We got Pinkie at the end of August. She is out first milking goat. In our roadmap to becoming self-sufficient, getting a milking goat was a key milestone. Until we had one, we would have a large hole in our self-sufficiency diet, filled by trips to the dairy section of the supermarket. I'm pleased to say those trips have now ended. Pinkie provides us with 2.5 litres of milk a day. We are not yet at the point where we are bathing in the stuff, but our milk lake is growing and cheese-making, yoghurt-making, soap-making etc are on the agenda. The need to milk Pinkie on the weekend of Conference meant I was staying in Gateshead rather than travelling to Glasgow.
The second reason for not going to Conference was the decision of Sunniside History Society to invite me to be their guest speaker at their monthly gathering on Tuesday 7th October. I chose as my subject "The Good Food Guide to Medieval Sunniside". The talk was actually about what medieval Sunniside and the surrounding area would have looked like in the 1340s as well as what people ate in the medieval period. Landscape and diet were closely linked then as people were largely self-sufficient. The talk seemed to go down well but it required a huge amount of research and long walks around the area to take hundreds of photos. Conference therefore had to give way to medieval food, village duckponds and feudal community ovens.

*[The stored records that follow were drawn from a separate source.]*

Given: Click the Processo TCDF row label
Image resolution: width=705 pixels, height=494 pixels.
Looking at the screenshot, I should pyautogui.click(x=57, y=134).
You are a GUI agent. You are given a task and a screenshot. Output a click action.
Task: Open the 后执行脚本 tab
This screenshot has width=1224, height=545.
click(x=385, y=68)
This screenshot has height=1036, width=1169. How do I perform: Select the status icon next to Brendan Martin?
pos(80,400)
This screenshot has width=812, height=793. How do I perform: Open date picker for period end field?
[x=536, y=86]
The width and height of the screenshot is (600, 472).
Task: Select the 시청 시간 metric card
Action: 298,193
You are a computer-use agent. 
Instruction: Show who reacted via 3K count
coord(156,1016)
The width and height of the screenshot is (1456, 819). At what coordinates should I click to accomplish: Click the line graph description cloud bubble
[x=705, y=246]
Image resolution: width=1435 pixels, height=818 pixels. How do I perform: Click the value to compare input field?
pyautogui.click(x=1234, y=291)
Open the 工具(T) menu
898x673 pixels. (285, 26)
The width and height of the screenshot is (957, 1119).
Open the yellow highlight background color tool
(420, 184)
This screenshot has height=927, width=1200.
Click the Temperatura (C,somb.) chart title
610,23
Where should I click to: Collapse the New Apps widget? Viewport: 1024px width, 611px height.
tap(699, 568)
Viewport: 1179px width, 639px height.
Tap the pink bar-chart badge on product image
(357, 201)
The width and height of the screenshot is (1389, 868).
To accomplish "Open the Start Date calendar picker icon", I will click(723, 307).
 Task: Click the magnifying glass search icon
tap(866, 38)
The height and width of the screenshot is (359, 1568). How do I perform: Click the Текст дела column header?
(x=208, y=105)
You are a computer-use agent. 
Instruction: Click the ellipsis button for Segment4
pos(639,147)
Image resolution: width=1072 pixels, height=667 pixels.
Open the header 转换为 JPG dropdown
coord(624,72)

Had I been at Conference, I would have been tempted to say something about the daft decision to lock out any further airport runways in the South East of England. It seems that many in the party have simply not learnt the lesson of tuition fees. Personally, I thought the suggestion that Gatwick should be expanded was a bit wet but was nevertheless a suitable compromise. My preference is for a 3rd runway at Heathrow.
Those opposed to a 3rd Heathrow runway claim such a development is environmentally damaging. My argument is that not building an additional runway is even more environmentally damaging. When I am at my house in South East London I can see dozens of aircraft at any time through the day circling over London waiting for their landing slots to become available at congested Heathrow. The amount of pollution from these aircraft is incredible. When flying low and slow, they drink fuel at an alarming rate for no appreciable benefit.
If the anti-runway policy makes it into the manifesto, and we are in Coalition with either of the other parties after the general election, the ghost of over-my-dead-body decisions will come back to haunt us.